Since the first constant bridge came between Buda and Pest in 1849, several others have been added to the row of bridges. Before 1849 there were so called pontoon-bridges, and sometimes the people also crossed the river by boat or on the ice. But, during the winter this could be very risky, so when one of the leading Hungarians called István Széchenyi couldn’t cross the river to get to his sick father around Christmas time in the early 19th century, he decided that a bridge needed to be built. He donated lots of money for it himself.
The first bridge
The first bridge to be constructed was the Chain Bridge, designed by the Englishman William Tierney Clark. In the contract with the people building the bridge, a rule said that no new bridge could be built near to the chain bridge, but the popularity of the bridge and the need for more bridges was quickly discovered, and that is how they later started making the Margaret Bridge (construction started in 1872).
The Margaret Bridge was designed by people from the company of Mr. Alexandre Gustave Eiffel in Paris. It had a special form, as it was built up as a prolonging of the Szent Istvan Boulevard and Margit Boulevard. The bridge does not turn before at the middle, but then it suddenly turns quite sharply, so be careful if you drive across the bridge with a car. From this bridge you can walk down to the Margaret Island, though this add-on to the bridge first arrived in the start of the 20th century.

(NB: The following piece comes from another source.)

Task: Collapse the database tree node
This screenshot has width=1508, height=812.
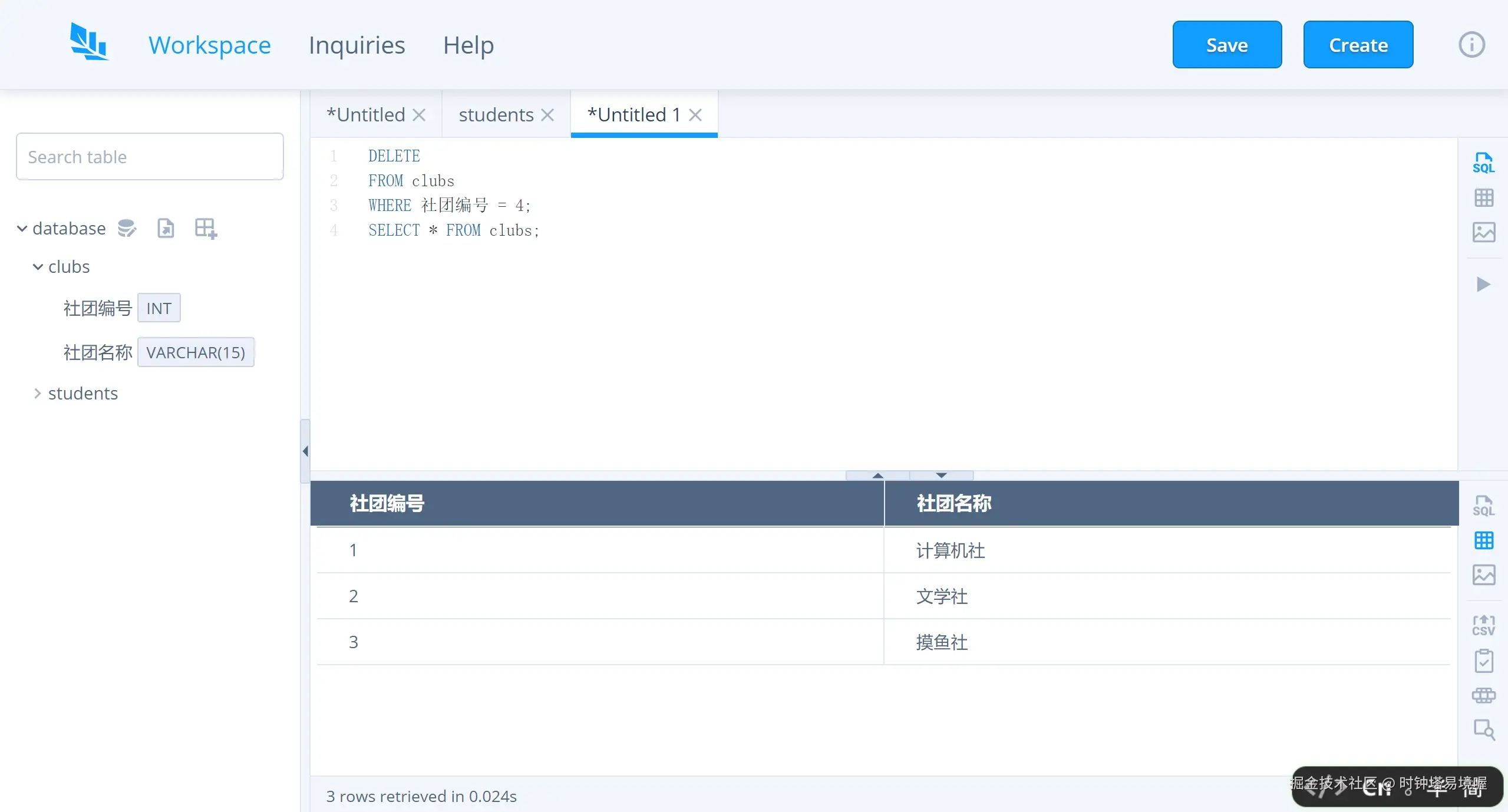Action: [22, 229]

The first “Hungarian” bridge
The first total Hungarian bridge and the third in the row of bridges over the Danube was the Liberty Bridge, in the start known as the Franc Joseph Bridge. It was completely Hungarian, as design and parts and everything that dealt with it was manufactured and made in Hungary and by Hungarians. This is the bridge that has a green color, and today we know it as the Liberty Bridge. On the Pest side you can find the end of Váci Utca and the Big Market Hall, and on the Buda side you can find the Gellert Hotel.

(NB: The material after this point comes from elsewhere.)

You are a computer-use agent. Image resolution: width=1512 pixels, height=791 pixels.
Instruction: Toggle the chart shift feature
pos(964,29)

Though the Freedom Bridge was called up after Franz Joseph, historians claim that the favorite bridge of Franz Joseph was not the bridge bearing his name, but the Elisabeth Bridge. Finished in 1903 it was the biggest suspension bridge in the. It remained the biggest for several years, but now you can find several longer than this one.
After the construction of the Elisabeth Bridge they relaxed somehow, and the next bridge to be constructed was the Petöfi Bridge (then known as the Miklós Horthy Bridge) connecting the grand boulevard on the Pest side with the Buda side, where among others the technical university can be found, and also several outdoor discos, clubs etc (A38, Rio and Zöld Pardon). The bridge has received its name from the famous Hungarian poet Sándor Petöfi.
As they built the Petöfi Bridge, they also planned to construct the Arpad Bridge. Due to the war they were not able to finish it, they suspended the construction in 1943, and they only resumed it in 1948. It was finished in 1950, and first enjoyed the name “Stalin Bridge”, but in 1958 it was given the name they originally wanted it to have, the Arpad Bridge. The latest and most southern bridge across the Danube was built in 1995. The Lagymanyosi Bridge is known for its special light system and with the Hungarian National Theater and the Palace of Art as its closest neighbors, which also has special lights in the evening time, it is quite a beauty after sunset.
Bridge problems in Budapest
It is said that the car bridges now found between Buda and Pest is built for around 16.000 cars pr. hour, but 20.000 cross over them. This is creating problems, which result in a constant need for repairing the bridges. Currently traffic is running as it should on all bridges, but who knows when they will start renovating one of the bridges again?